## [What the exercise asks]
The records should be repeated word for word, pictures excluded.
┄┄┄┄┄┄
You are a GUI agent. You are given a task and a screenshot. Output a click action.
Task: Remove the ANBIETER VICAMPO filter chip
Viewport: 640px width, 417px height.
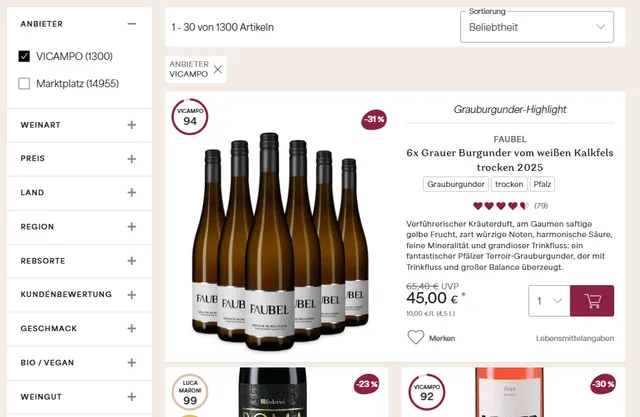coord(218,69)
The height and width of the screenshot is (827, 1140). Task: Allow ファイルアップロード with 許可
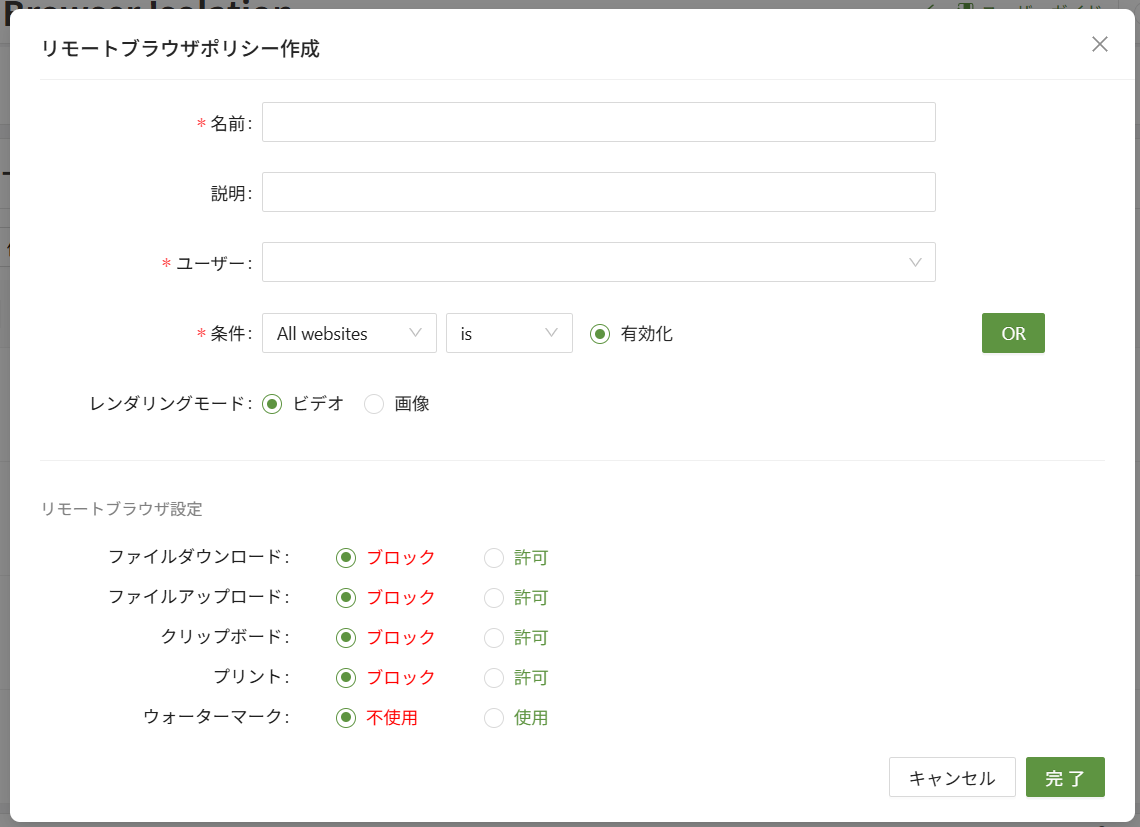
┄┄┄┄┄┄
## [Answer space]
You are a GUI agent. You are given a task and a screenshot. Output a click action.
Task: Remove the ANBIETER VICAMPO filter chip
Viewport: 640px width, 417px height.
coord(218,69)
The height and width of the screenshot is (827, 1140). Task: Allow ファイルアップロード with 許可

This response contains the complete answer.